Nas estradas de terra da pequena cidade do interior de São Paulo, caminhava uma jovem garota de doze anos. 

Essa garota possuía um curto cabelo castanho, vestia seu uniforme escolar — uma camiseta branca com o símbolo da prefeitura da cidade e uma saia verde escura que passava dos joelhos da garotinha — e portava uma mochila de couro que continha seus materiais escolares. 

Andando até o seu destino, observou diversos vizinhos na rua murmurando algumas palavras e encarando-a com nojo, como se tivesse feito algo, porém, apenas ignorava e continuava seu trajeto alegremente. 

Passou-se um tempo até finalmente chegar aonde queria: sua pequena e simples casa. 

A moradia continha um velho e baixo portão e era cercada por um muro da mesma altura.
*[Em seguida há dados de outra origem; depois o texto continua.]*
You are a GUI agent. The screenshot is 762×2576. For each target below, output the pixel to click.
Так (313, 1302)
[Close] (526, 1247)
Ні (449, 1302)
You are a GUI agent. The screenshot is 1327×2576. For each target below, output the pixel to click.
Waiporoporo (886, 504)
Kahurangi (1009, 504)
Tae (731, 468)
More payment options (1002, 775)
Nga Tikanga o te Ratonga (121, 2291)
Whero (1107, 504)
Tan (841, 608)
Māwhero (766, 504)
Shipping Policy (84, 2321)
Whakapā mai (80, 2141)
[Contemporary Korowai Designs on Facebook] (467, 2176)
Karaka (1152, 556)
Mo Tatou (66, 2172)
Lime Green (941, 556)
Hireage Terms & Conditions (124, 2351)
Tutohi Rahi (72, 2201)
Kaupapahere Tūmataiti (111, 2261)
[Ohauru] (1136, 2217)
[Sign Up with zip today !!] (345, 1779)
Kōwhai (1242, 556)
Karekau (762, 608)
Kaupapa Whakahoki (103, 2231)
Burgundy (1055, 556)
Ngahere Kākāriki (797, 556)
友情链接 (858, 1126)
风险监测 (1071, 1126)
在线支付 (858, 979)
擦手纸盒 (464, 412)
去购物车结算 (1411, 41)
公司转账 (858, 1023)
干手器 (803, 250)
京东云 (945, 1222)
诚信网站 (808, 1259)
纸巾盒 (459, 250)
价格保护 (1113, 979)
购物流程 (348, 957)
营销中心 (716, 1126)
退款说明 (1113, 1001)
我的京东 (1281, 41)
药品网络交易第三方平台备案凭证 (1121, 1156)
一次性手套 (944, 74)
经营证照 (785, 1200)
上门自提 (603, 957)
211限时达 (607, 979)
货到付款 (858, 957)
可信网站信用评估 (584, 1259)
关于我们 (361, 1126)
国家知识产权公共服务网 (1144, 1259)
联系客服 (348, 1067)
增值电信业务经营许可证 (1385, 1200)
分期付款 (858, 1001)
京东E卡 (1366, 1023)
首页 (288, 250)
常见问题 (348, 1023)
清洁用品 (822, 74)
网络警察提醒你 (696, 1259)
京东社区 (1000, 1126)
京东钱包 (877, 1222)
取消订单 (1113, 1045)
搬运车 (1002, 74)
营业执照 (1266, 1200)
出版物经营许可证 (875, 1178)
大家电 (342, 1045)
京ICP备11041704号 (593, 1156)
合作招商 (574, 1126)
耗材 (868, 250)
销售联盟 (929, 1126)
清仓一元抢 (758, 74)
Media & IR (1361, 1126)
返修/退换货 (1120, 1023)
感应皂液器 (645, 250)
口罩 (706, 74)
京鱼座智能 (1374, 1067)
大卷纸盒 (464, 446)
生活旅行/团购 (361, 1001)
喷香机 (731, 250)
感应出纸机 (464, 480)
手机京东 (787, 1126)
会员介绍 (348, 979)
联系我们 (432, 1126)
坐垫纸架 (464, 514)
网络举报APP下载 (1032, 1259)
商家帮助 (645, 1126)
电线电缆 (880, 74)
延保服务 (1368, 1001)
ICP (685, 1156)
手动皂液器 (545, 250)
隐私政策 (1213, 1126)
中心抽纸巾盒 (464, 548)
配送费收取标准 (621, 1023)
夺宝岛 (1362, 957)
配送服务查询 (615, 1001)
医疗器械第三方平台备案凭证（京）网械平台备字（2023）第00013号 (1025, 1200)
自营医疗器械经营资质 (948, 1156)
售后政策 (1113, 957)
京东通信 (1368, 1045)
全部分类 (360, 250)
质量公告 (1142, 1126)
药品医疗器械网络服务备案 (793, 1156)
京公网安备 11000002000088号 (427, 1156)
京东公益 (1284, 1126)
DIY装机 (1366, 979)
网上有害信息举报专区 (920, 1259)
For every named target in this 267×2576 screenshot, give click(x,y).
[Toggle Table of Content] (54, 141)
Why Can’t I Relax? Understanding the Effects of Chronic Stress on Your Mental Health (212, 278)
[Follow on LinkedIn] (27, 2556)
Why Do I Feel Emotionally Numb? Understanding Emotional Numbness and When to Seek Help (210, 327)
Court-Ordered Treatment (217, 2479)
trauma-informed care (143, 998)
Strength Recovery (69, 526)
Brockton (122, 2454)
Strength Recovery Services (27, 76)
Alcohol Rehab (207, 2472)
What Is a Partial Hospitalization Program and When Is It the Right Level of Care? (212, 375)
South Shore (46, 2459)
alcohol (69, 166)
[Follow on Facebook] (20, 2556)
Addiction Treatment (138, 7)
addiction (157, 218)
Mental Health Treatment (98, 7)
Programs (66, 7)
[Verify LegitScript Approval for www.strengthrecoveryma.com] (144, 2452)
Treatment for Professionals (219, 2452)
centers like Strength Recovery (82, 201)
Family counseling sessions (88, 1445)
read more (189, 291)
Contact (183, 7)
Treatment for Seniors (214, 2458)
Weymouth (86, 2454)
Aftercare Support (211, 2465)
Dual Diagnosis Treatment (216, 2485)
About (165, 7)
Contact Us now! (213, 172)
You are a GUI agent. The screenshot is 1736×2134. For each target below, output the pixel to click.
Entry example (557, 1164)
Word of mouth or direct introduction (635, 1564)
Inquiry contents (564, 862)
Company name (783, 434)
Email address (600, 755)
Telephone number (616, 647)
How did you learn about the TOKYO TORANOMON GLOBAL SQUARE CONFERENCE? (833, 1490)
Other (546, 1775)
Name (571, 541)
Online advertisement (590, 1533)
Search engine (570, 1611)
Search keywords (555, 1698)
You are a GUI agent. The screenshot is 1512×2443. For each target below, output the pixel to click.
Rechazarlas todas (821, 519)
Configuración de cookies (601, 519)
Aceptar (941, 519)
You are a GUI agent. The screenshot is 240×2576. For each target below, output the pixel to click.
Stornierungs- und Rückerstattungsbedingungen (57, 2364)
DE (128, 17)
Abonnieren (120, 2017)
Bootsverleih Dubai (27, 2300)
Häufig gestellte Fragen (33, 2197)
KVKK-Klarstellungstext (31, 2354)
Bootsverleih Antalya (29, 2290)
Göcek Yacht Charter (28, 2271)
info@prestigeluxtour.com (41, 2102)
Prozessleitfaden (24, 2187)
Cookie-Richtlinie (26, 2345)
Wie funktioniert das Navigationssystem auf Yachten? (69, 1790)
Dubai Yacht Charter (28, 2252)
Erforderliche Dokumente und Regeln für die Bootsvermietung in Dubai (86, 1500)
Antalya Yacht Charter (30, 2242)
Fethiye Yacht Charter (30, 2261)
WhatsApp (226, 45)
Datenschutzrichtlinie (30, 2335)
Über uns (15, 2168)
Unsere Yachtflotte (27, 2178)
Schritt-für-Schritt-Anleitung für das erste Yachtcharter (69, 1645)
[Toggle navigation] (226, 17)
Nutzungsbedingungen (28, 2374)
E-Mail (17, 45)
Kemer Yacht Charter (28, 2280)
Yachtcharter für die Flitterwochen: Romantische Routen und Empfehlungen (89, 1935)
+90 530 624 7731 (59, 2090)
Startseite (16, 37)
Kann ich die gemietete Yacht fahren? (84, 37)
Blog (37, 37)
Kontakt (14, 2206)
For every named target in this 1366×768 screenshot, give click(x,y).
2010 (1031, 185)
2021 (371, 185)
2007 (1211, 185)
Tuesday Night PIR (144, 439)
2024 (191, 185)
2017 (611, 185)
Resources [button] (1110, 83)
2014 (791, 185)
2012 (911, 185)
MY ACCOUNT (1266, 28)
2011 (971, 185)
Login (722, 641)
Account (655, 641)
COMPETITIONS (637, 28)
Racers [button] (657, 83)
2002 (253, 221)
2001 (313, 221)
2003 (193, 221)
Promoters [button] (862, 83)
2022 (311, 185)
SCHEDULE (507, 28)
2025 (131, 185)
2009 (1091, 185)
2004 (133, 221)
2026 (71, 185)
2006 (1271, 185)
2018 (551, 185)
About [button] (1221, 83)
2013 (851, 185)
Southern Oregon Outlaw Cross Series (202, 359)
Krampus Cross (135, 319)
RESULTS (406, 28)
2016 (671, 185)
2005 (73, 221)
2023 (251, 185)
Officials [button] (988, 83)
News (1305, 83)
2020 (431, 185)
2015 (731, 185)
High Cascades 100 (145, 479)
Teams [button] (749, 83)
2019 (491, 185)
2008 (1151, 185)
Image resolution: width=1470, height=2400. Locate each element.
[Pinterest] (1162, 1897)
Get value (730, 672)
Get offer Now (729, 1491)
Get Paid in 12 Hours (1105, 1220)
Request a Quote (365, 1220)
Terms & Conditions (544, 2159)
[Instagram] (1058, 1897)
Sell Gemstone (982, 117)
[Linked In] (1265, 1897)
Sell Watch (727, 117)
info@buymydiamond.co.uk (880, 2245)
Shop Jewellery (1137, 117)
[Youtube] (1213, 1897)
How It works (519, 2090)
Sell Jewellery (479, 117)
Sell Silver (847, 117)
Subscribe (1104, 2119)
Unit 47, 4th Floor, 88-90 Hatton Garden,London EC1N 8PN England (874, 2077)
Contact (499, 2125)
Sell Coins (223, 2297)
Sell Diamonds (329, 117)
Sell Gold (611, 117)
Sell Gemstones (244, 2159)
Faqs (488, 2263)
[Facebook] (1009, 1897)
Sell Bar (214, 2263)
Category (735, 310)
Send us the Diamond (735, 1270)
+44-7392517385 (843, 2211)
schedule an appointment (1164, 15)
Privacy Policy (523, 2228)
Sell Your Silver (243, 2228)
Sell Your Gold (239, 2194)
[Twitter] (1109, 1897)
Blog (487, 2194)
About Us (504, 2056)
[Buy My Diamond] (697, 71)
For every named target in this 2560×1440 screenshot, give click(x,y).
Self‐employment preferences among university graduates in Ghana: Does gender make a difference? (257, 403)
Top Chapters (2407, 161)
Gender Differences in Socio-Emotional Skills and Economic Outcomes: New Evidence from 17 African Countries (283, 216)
Sua pintura estava deveras desgastada, e boa parte do que se via também era velho, exceto pelo belo jardim de flores que era cultivado ali.

Antes que pudesse entrar, viu seu pai regando as flores, e logo pôs-se a gritar: 

— Papai! Abra o portão! 

— Você não tem modos, menina? Peça com respeito! 

— Seu chato! 

— Ai, ai… — O homem suspirou e logo caminhou até o portão, abrindo-o — Bem-vinda de volta, Sarah. 

— Obrigada, pai! — Segundos após o portão abrir, Sarah rapidamente deu um forte abraço no homem. — O senhor está de folga hoje?! 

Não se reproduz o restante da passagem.